Equally unpersuasive is the argument that disclosure should be refused because it “would do more harm than good”. Such an argument has nothing to do with “personal privacy” but is rather an argument that courts, in disposing of actions under the Act, may exercise discretion to grant or deny equity relief. While such argument has received some limited support, the better reasoned authorities find no basis for this balancing of equities in the application of the Act; indeed, the very language of the Act seems to preclude its exercise.

484 F.2d at 847. We adhere to that viewpoint and hold that 5 U.S.C. § 552(c) means what it says: that the Act “does not authorize withholding of information or limit the availability of records to the public, except as specifically stated in this section.” (emphasis added.)

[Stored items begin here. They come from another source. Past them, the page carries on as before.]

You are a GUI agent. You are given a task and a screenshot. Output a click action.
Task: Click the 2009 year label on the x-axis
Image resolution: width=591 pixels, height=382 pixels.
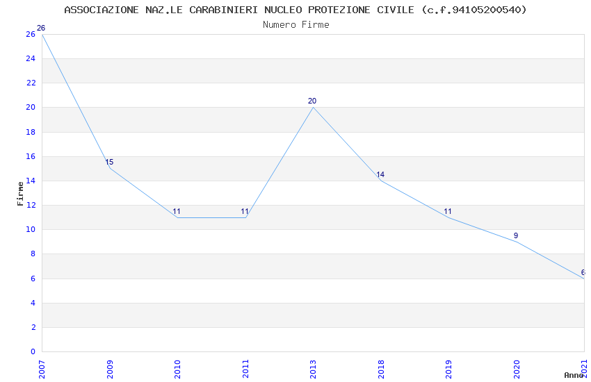point(110,368)
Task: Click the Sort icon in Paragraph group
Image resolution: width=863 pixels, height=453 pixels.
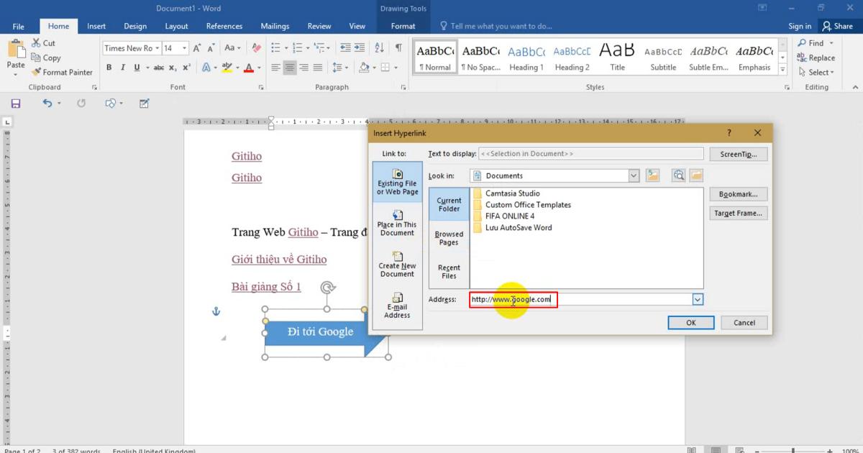Action: click(380, 47)
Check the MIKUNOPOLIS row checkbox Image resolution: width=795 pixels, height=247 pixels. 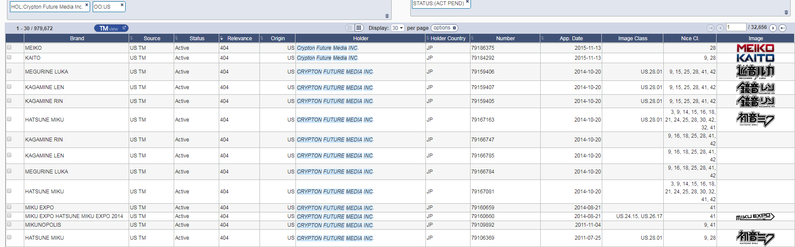click(x=9, y=225)
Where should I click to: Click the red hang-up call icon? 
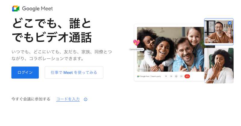187,76
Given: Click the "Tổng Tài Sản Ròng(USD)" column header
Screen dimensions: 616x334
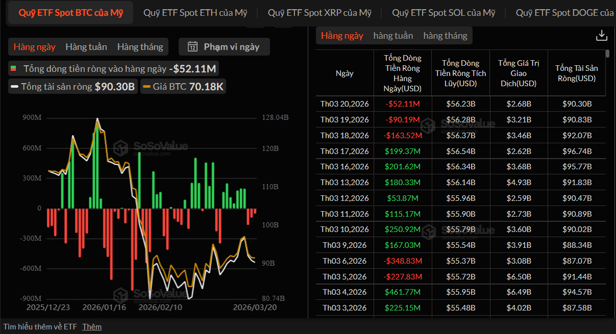Looking at the screenshot, I should [x=576, y=73].
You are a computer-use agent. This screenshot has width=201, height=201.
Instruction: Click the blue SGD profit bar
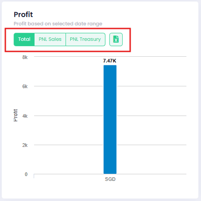[110, 120]
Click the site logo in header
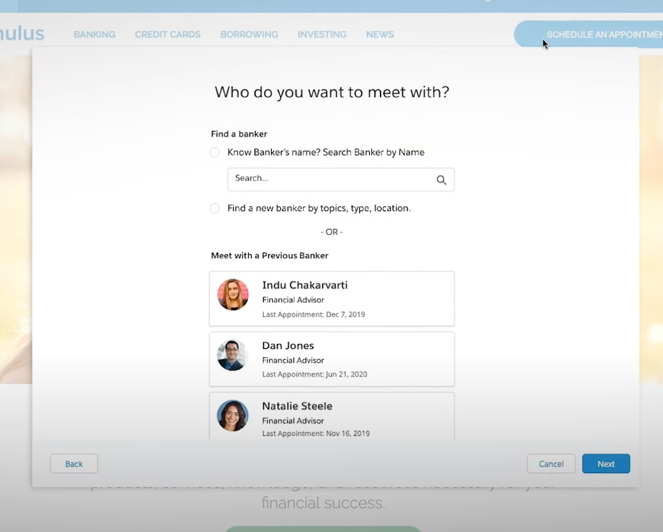663x532 pixels. (x=22, y=34)
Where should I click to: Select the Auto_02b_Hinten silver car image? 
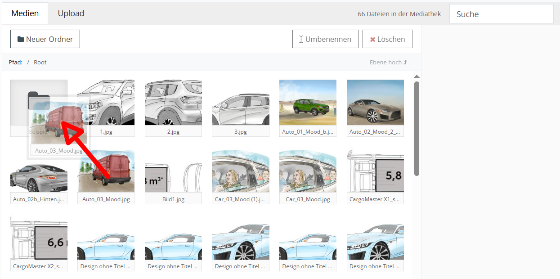coord(39,173)
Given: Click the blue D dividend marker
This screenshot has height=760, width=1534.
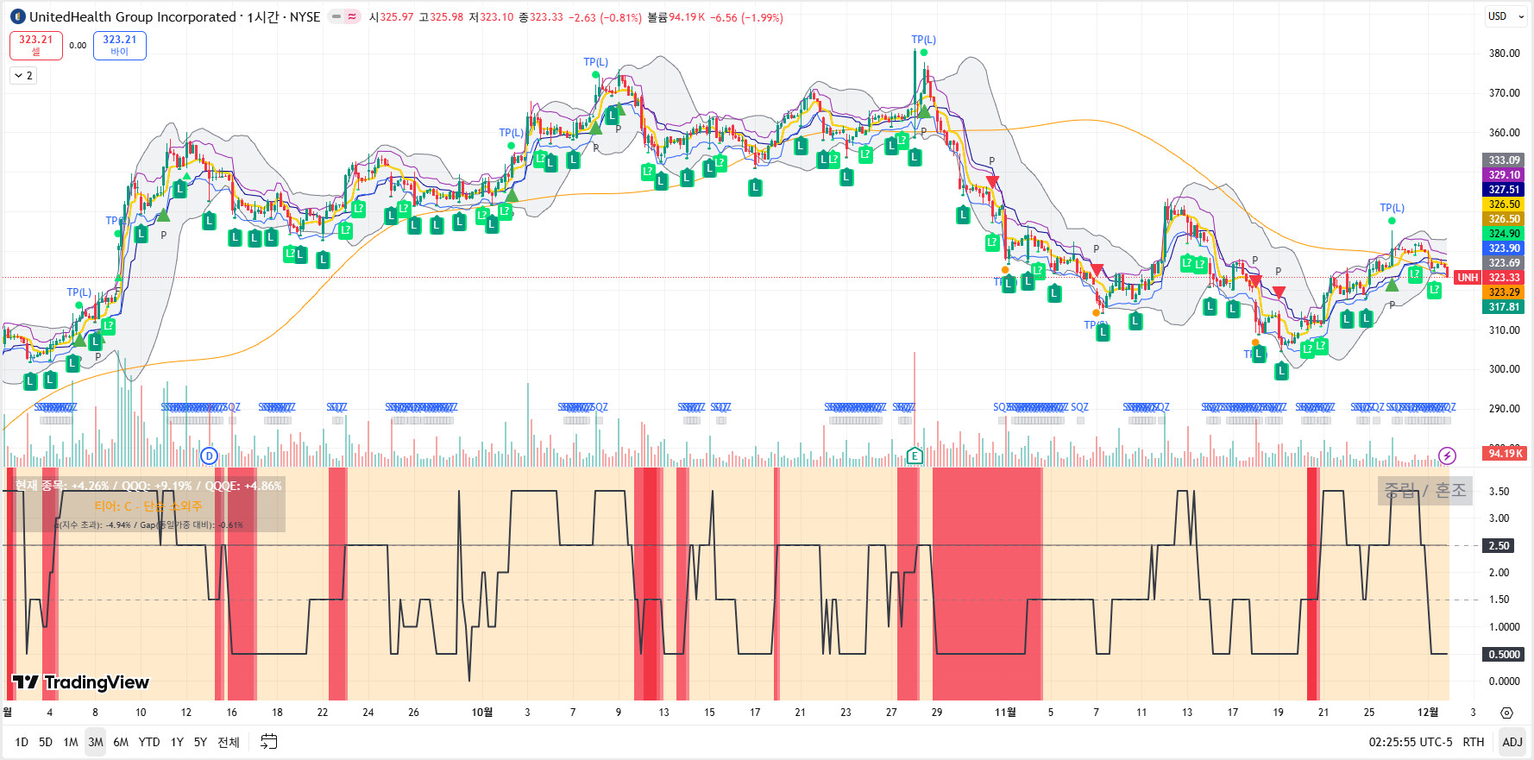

We must, therefore, look to the specific exemptions provided for in the Act. The Board suggests the affidavits are protected from disclosure as within two exemptions: (1) “trade secrets and commercial or financial information‘obtained from a person and privileged or confidential;” and (2) “investigatory files compiled for law enforcement purposes except to the extent available by law to a party other than an agency; . ” 3 We think the affidavits are clearly within the second exemption and thus need not decide whether they also fall within the former. See generally, *430 Consumers Union v. Veterans Administration, 301 F.Supp. 796, 802 (S.D.N.Y. 1969); Davis, supra at § 3A.19.

Wellman argues that while the investigatory files exemption applies to information obtained after an unfair labor practice complaint has been filed, it does not protect material obtained in Board investigations of representation election irregularities prior to the filing of an unfair labor practice charge since no enforcement proceedings were contemplated and the entire process was nonadver-sary in nature. But see Evans v. Department of Transportation, 446 F.2d 821 (5th Cir. 1971). While it is true that the cases cited by the Board uphold non-disclosure under exemption 7 only with regard to files assembled after an unfair labor practice complaint was filed by the Board, Clement Bros., Inc. v. NLRB, 282 F.Supp. 540 (N.D.Ga.1968); Barceloneta Shoe Corp. v. Compton, 271 F.Supp. 591 (D.P.R.1970), 4 we believe appellant urges too narrow a view of “law enforcement purposes.”

Congress has given the Board wide discretion in the enforcement of rights guaranteed by Section 7 of the National Labor Relations Act, 29 U.S.C. § 157. Under Section 9 of the NLRA, 29 U.S.C. § 159, the Board is responsible for supervising elections, investigating election irregularities and certifying bargaining representatives. When an election investigation is undertaken, as in this case, there is no certainty that an unfair labor practice proceeding under Section 8 will follow.